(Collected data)
*** Block opens ***
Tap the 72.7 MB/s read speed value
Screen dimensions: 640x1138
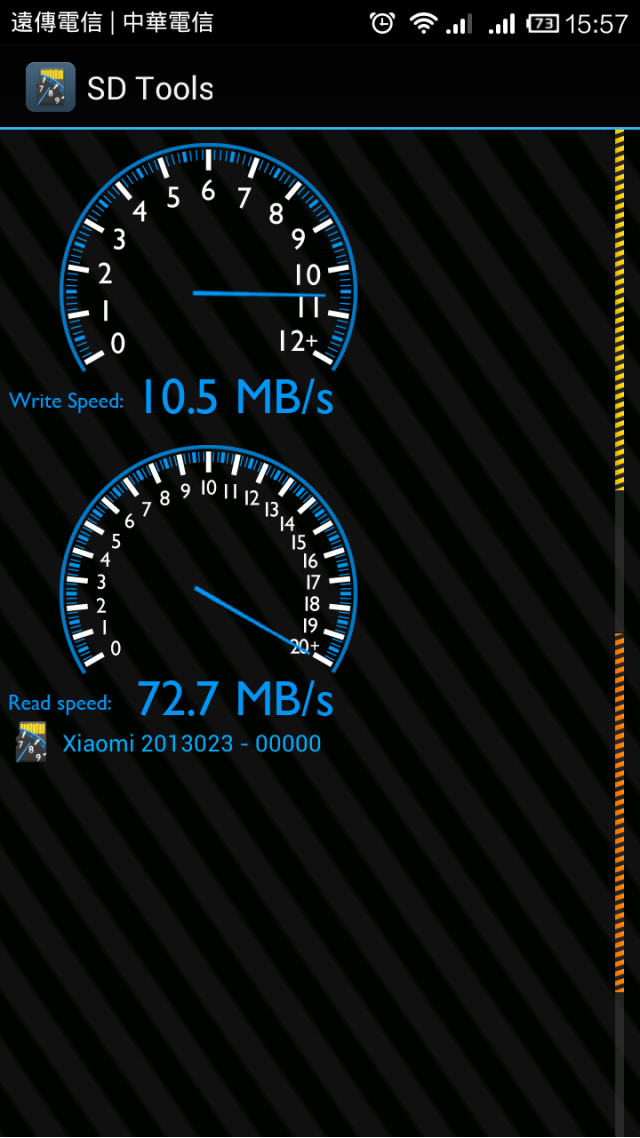(236, 697)
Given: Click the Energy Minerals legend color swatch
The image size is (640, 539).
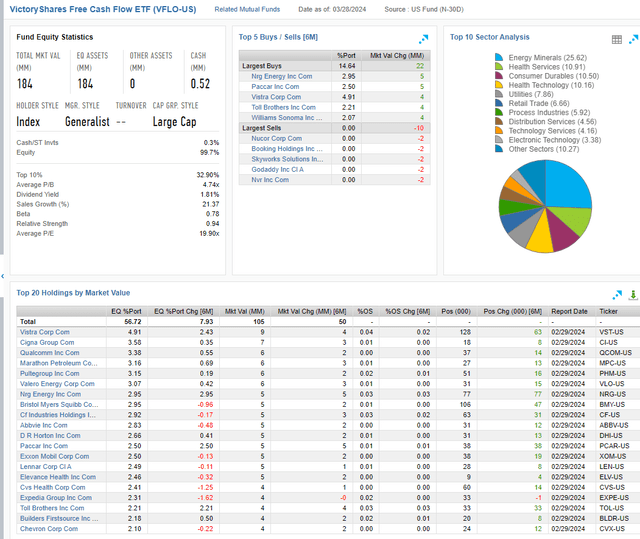Looking at the screenshot, I should (x=500, y=57).
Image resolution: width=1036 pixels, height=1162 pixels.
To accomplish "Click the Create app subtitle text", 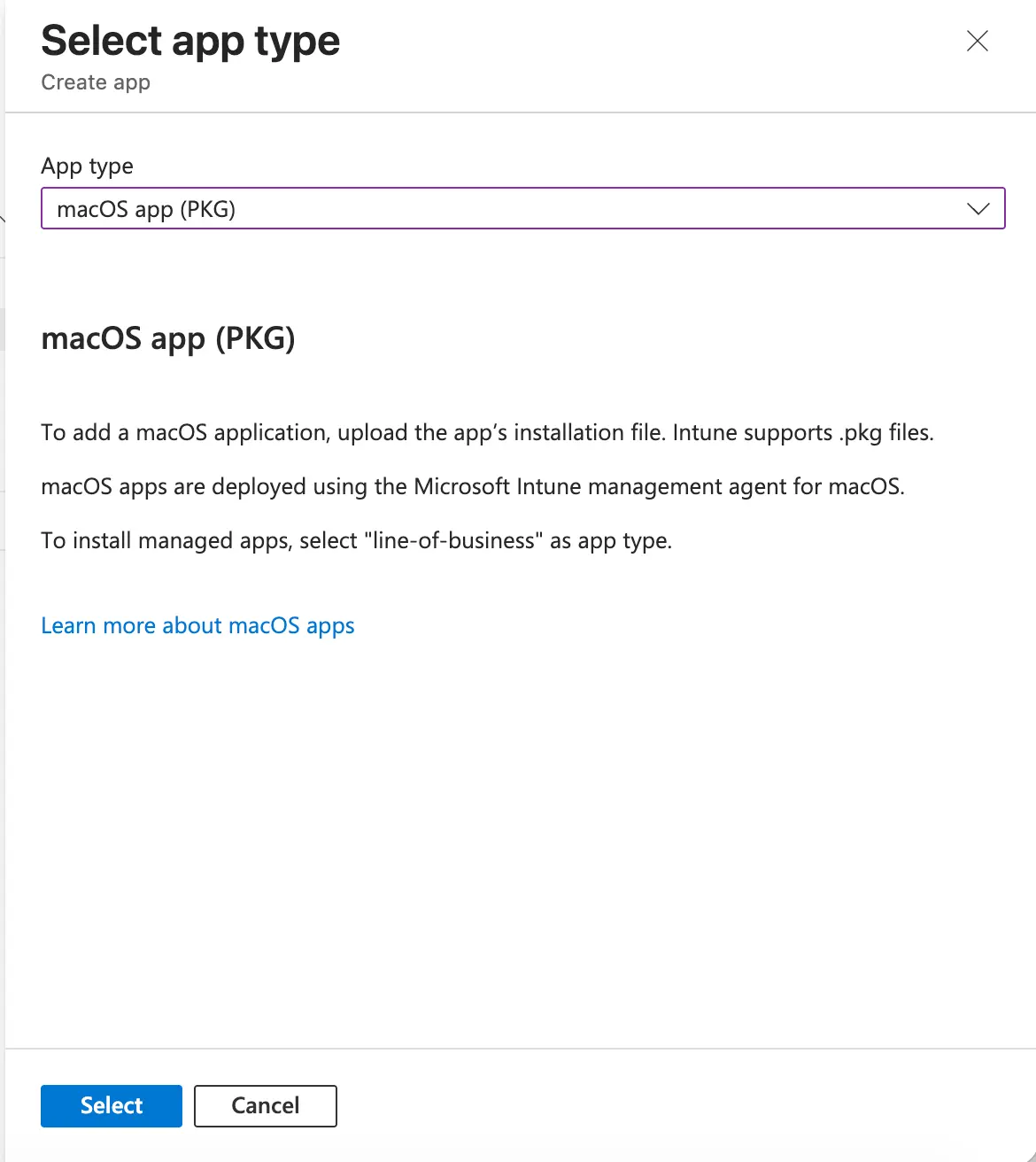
*** Block closes ***
Only the lines from the one containing "The image size is (640, 539)." through the last line of the entries above, both included, belong in the answer, written out exactly; pictures do not.

* _WRITTEN SOLUTION_
The image size is (640, 539).
Looking at the screenshot, I should (x=500, y=57).
Image resolution: width=1036 pixels, height=1162 pixels.
To accomplish "Click the Create app subtitle text", 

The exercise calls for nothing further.